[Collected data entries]
· · · · ·
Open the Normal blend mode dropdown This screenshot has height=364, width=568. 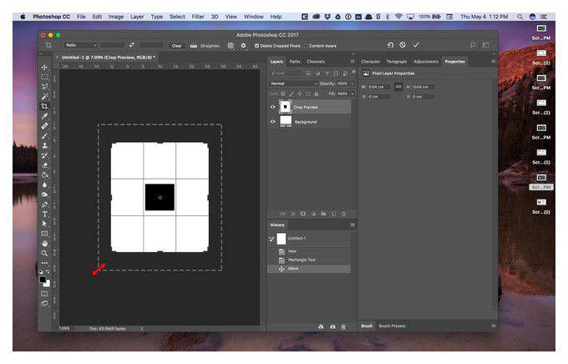tap(293, 83)
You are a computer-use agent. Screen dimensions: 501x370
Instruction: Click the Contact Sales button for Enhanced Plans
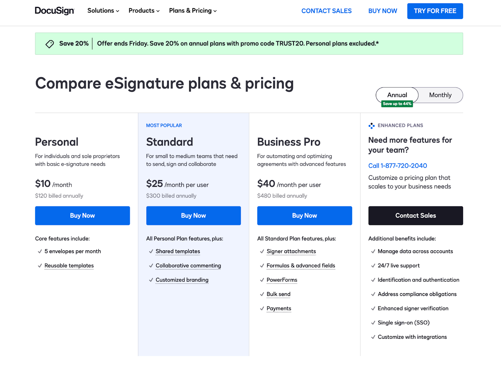point(416,216)
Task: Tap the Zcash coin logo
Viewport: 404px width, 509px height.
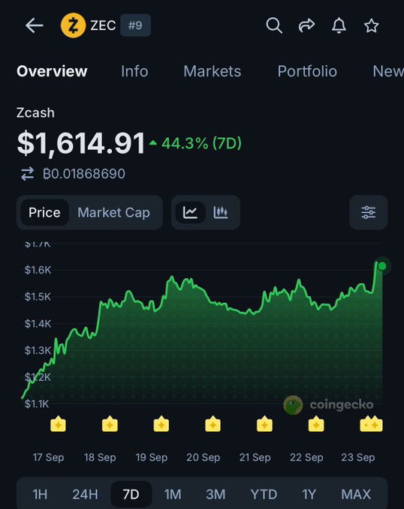Action: point(73,25)
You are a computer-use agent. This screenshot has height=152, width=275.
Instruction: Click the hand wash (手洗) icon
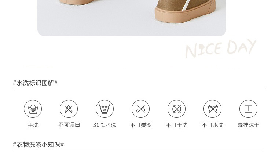click(33, 109)
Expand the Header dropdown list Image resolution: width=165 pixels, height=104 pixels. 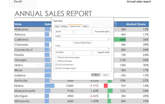point(109,39)
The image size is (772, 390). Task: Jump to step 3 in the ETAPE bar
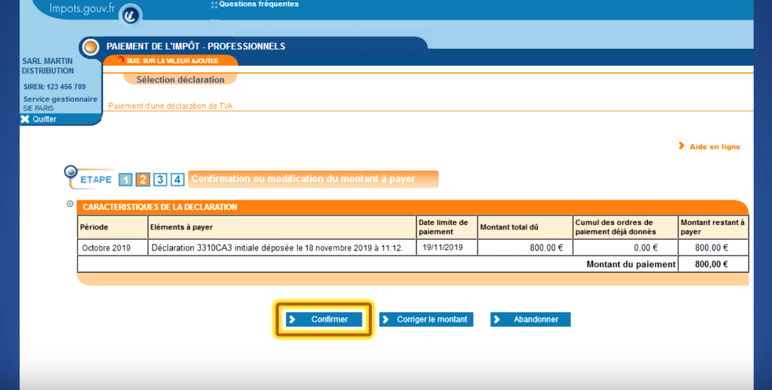[160, 180]
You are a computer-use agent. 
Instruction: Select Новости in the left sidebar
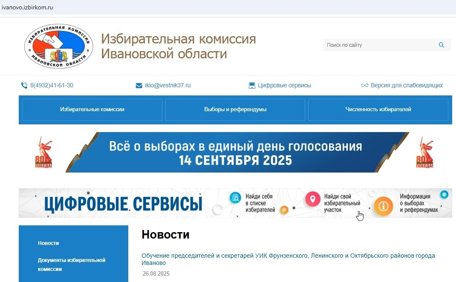click(x=48, y=243)
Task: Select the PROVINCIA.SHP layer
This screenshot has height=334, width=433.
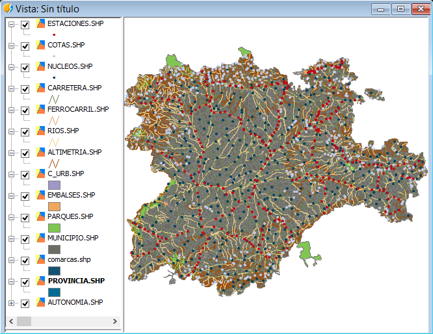Action: tap(75, 281)
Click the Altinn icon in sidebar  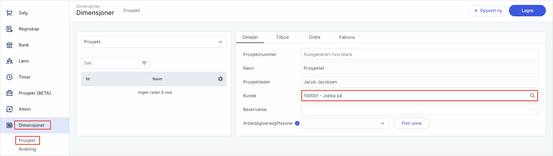click(x=9, y=109)
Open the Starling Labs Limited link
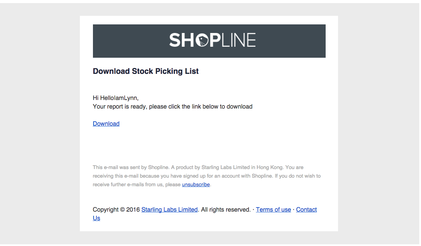421x246 pixels. (169, 210)
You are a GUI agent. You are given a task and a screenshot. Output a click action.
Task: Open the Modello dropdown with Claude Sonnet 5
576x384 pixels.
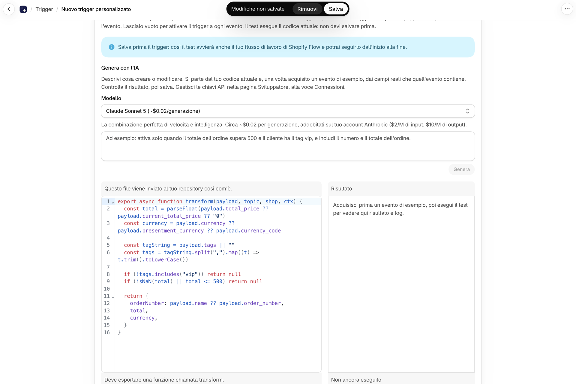[288, 111]
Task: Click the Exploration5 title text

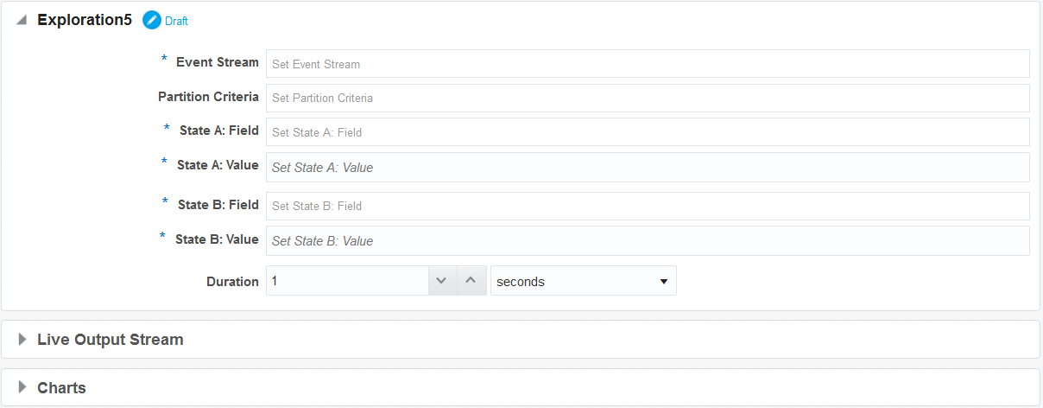Action: 85,20
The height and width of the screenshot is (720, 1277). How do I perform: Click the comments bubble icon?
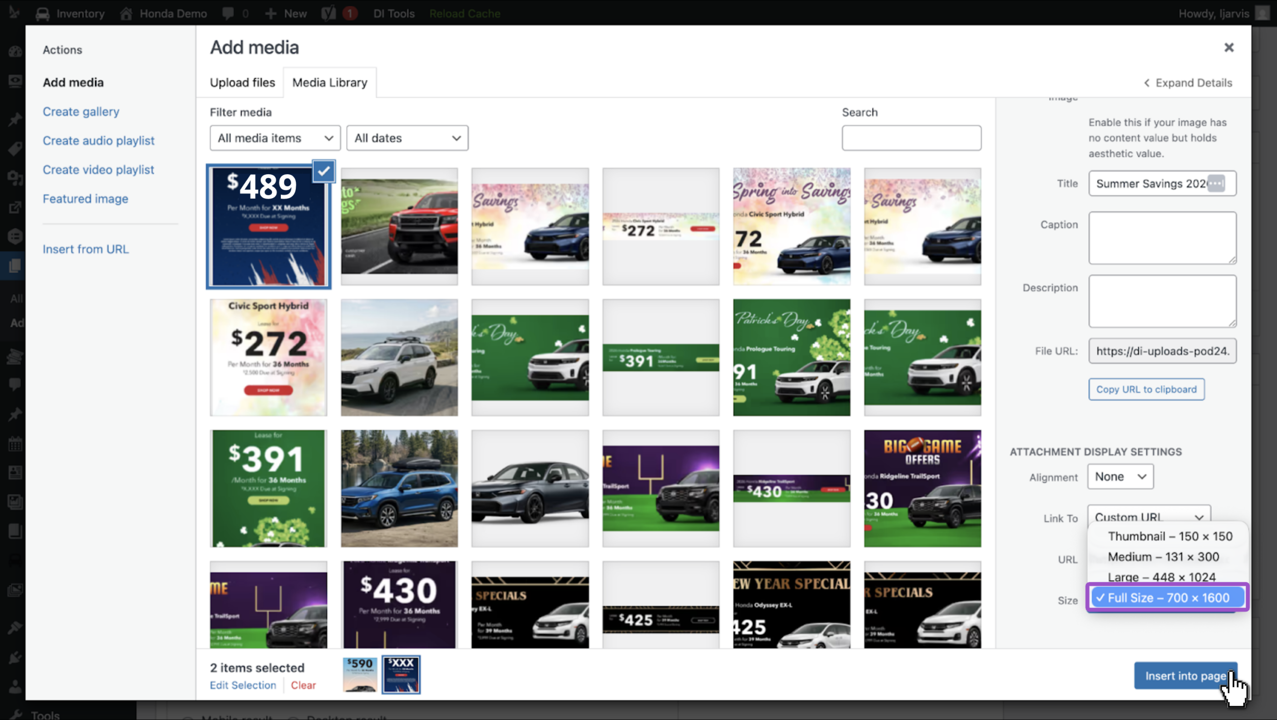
· · · · ·
# Exercise brief:
Show every line in the entries above that contains the string "agent".

# Answer box:
You are a computer-use agent. Screen dimensions: 501x370
You are a computer-use agent. This screenshot has height=152, width=275.
You are a computer-use agent. 
You are a GUI agent. You are given a task and a screenshot. Output a click action.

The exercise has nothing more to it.